“No estamos dispuestos a perderlo todo como le ocurrió a nuestras familias en la anterior guerra. Esta vez debemos estar preparados porque llevan tres años matando, desde que atacaron Mocimboa da Praia en 2017. Y el Gobierno no nos protege. Si vienen, nos defenderemos”. Tres jóvenes voluntarios de una asociación local conversan en estos términos en la bañera del jeep que les traslada de vuelta a Pemba, la capital de Cabo Delgado, un avispero del yihadismo africano.
“Ellos llegan armandos a las poblaciones, cortan las cabezas a los hombres, se vuelven a la selva, cruzan las fronteras… Así consiguen actuar con total impunidad. Ya han dicho que van a atacar Pemba, pero si entran, estaremos preparados”, añade otro muchacho, caldeado con las imágenes que acaba de ver en el campo de Metuge, donde malviven unas 8.000 personas desplazadas.
“Nosotros también podemos usar catanas. Estamos estudiando para construirnos mejores vidas, pero tenemos que proteger a nuestras familias. Claro que tenemos miedo, pero no parece que vayamos a tener otra opción”, añade un tercero, que tampoco ha cumplido los 20 y que acaba de comprobar el estado en el que se quedan los habitantes de las aldeas arrasadas por los grupos de Al Shabab, los yihadistas que actúan en esta región del norte de Mozambique, uno de los países más pobres del mundo.

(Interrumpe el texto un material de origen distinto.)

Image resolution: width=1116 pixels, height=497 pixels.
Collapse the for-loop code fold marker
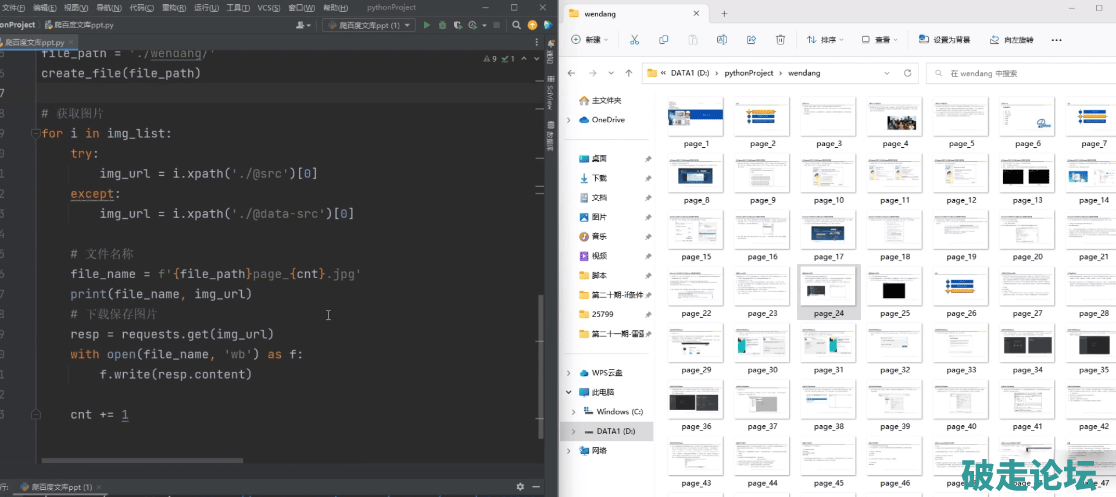(35, 134)
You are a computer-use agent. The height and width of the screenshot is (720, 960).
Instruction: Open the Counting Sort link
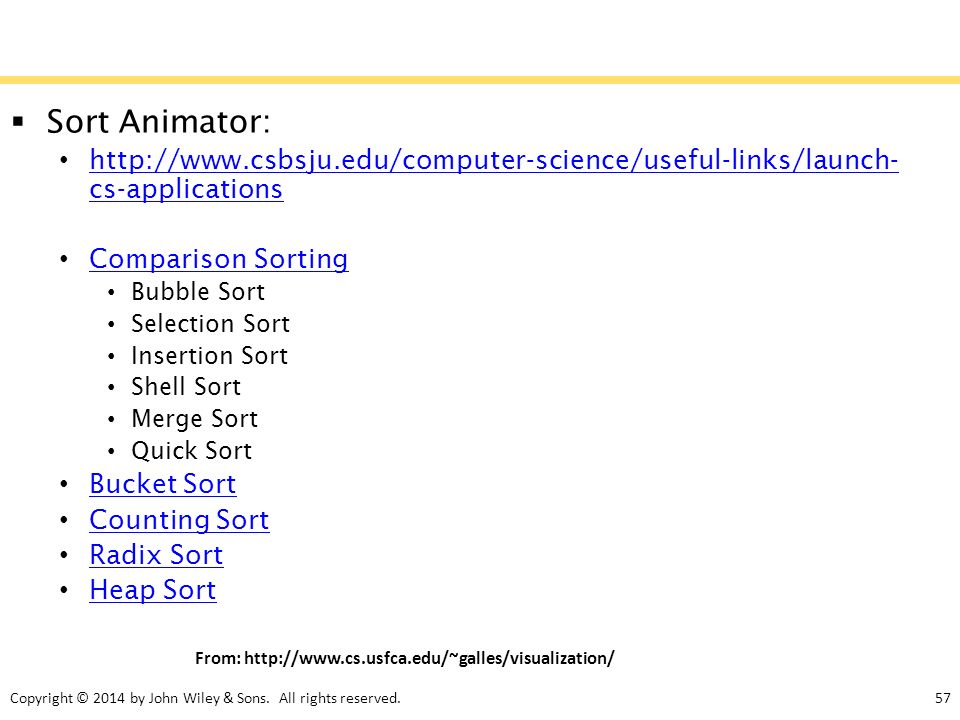179,520
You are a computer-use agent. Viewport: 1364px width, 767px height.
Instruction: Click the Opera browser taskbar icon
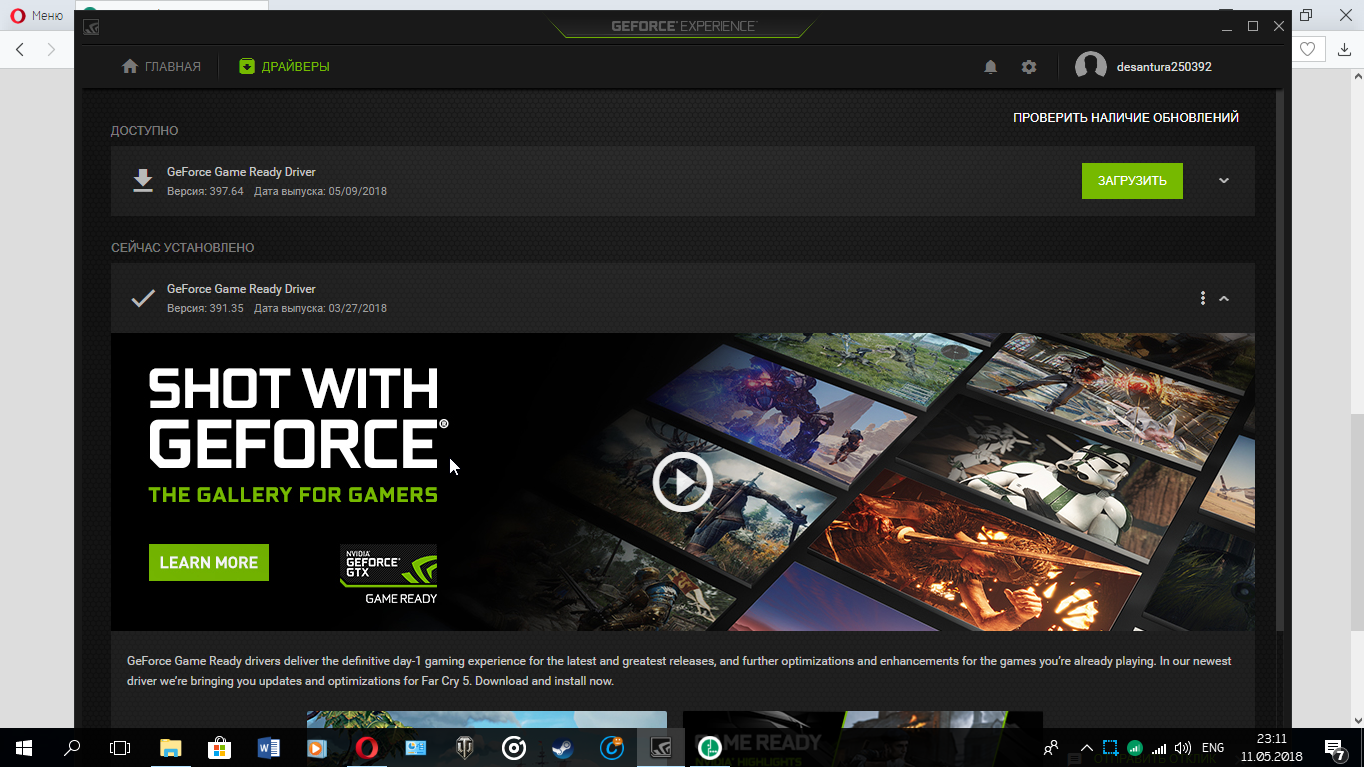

Para llegar desde Pemba, la capital de Cabo Delgado, a Metuge, un distrito al sur de 80.000 personas, hay que conducir una hora por una pista de tierra roja plagada de socavones. Decenas de niños y adultos pasan el día pegados a la vía esperando la moneda de algún conductor a cambio de rellenarlos. La práctica totalidad conducen enormes todoterrenos blancos de las Naciones Unidas y de las ONG. Es la única representación del desarrollismo propio del siglo XXI que hace presencia aquí. Junto a algunas de las chozas que aparecen a lo largo del camino, cimbrean unos pocos tallos de maíz y alguna planta de hojas comestibles. Aquí la mayoría de la población sobrevive gracias a lo que es capaz de cultivar y a los sacos de arroz que el Programa Mundial de Alimentos suele repartir. En la mayoría de los casos, podrían cargar con todas sus pertenencias sobre la cabeza. Y ellos no son desplazados.
A la entrada del campo de Metuge, una treintena de niños, niñas y mujeres hacen cola para coger agua de unos depósitos negros. En realidad, en la mayoría de las ocasiones, un campo de refugiados no es más que un lugar en el que se instalan miles de personas que llegan sin nada y que con lo que encuentran alrededor sobreviven hasta que, con suerte, llega la ayuda internacional. Aquí, la visión de centenares de chozas de paja se pierde en el horizonte. Se distingue la antigüedad de las construcciones y, por tanto, de qué ola de ataques terroristas huyeron sus habitantes por la posesión o no de un privilegio notable: las que llevan más tiempo están cubiertas por una lona blanca con el logo de la UNCHR (la agencia de las Naciones Unidas para los refugiados). Así la lluvia no cala en el interior.